Ce serait facile de blâmer l’insouciance et l’inconscience de ces jeunes, mais ce serait aussi trop facile et, inexact. La vérité est que nous sommes tous et toutes comme eux. Nous portons tous le biais de l’optimisme. La science comportementale a bien documenté ce phénomène. Le biais de l’optimisme fait partie d’une panoplie de raccourcis mentaux (biais cognitifs) que nous utilisons des milliers de fois par jour, pour prendre les décisions ordinaires qui régissent notre quotidien.

Or, il se trouve que celui de l’optimisme est particulièrement répandu. Dans sa version la plus extrême, elle explique les entrepreneurs en série. Dans sa manifestation plus commune, c’est le sentiment que ce qui arrive à d’autres, risque moins de nous toucher. La meilleure façon de l’expliquer, c’est que nous concentrons notre attention sur le moment présent, au détriment du futur. Nous pensons davantage aux conséquences directes de nos décisions, plutôt que de leurs probabilités indirectes. « Je suis en forme, je m’alimente bien et je ne suis jamais malade. Je vais être correct ». Celle-là, je l’ai entendu souvent, depuis le déconfinement. Et vous ?

Pour les autorités, contrer le biais de l’optimisme pose un défi herculéen. Outre la coercition, la meilleure façon de rejoindre la population est par la communication, tant les médias traditionnels que les médias sociaux. Le hic, c’est que le biais de l’optimisme est profondément ancré dans notre psyché. Pas évident de faire bouger ça, mais c’est possible.

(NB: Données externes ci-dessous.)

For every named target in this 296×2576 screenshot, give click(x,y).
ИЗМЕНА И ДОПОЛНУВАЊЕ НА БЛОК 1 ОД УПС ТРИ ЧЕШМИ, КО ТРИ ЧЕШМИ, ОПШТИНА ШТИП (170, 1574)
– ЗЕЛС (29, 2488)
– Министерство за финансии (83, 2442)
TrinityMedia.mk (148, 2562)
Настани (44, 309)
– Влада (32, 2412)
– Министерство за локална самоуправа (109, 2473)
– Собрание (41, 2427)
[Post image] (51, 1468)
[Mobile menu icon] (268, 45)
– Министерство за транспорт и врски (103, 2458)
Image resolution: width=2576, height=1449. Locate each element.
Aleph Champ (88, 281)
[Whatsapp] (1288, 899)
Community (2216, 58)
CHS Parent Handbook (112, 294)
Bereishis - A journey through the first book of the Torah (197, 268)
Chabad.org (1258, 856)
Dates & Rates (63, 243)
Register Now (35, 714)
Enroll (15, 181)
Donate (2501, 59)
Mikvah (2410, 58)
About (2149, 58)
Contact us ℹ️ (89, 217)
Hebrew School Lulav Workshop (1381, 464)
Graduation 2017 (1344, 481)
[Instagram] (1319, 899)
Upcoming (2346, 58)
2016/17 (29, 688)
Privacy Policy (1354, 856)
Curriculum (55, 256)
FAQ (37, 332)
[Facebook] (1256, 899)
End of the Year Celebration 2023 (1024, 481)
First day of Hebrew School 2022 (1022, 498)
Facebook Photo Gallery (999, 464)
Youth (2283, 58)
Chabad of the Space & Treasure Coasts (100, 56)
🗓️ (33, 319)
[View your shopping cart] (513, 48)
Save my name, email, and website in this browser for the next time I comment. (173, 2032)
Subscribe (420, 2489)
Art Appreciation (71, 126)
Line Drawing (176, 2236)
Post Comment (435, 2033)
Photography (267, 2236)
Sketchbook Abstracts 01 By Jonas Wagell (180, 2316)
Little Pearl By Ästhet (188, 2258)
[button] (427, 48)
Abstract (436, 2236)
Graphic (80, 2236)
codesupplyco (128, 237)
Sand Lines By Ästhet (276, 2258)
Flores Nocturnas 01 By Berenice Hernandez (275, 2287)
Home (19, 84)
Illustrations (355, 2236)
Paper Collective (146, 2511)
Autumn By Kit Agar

Les recherches sur ce phénomène ont identifié ce que les chercheurs appellent « l’effet de la victime identifiable ». Essentiellement, nous réagissons plus rapidement et agressivement à une situation qui touche une personne avec laquelle nous nous identifions plus étroitement, comme les membres de notre famille, nos amis, notre entourage ou notre groupe démographique. Donc, si la COVID touche un frère, une cousine, un collègue ou même le voisin de la troisième rue, cela aura un effet plus direct et immédiat sur notre perception de nos chances d’attraper le virus.

Ce qui me ramène à cette fête d’ados. L’organisatrice de la soirée a volontairement admis son erreur. Elle a même contacté les journaux pour que cela se sache. C’est tout à son honneur. Voilà donc une opportunité à saisir pour les communicateurs. Si la jeune fille et sa famille sont d’accord, pourquoi pas faire de son aveu, un témoignage percutant pour cibler les jeunes ? Nous nous identifions à nos semblables et, effet-de-la-victime-identifiable oblige, il a fort à parier qu’une proportion significative de cette cohorte sera mobilisée par cette triste histoire.

Et, tant qu’à y être, pourquoi pas en faire autant pour les autres groupes démographiques. Tous ont été touchés, des gens ordinaires, des vedettes, des athlètes, des personnalités médiatiques et des arts. Elles auraient de puissantes histoires à partager. Et que dire des influenceurs ? Des reportages relèvent que ces vedettes autoproclamées des médias sociaux se montrent en selfies, sans égards aux mesures sanitaires. Imaginez, s’ils publiaient des images se montrant en fête, mais dans le respect de la distanciation et du port du masque ? Celui ou celle qui va partir ce mouvement, fera un tabac.

Il suffit d’un tout petit instant pour qu’une personne s’arrête et réfléchisse, avant de prendre une décision ou de poser un geste. Si ces témoignages peuvent provoquer ce moment, et la science comportementale indique que c’est possible, ce serait une approche efficace et rentable.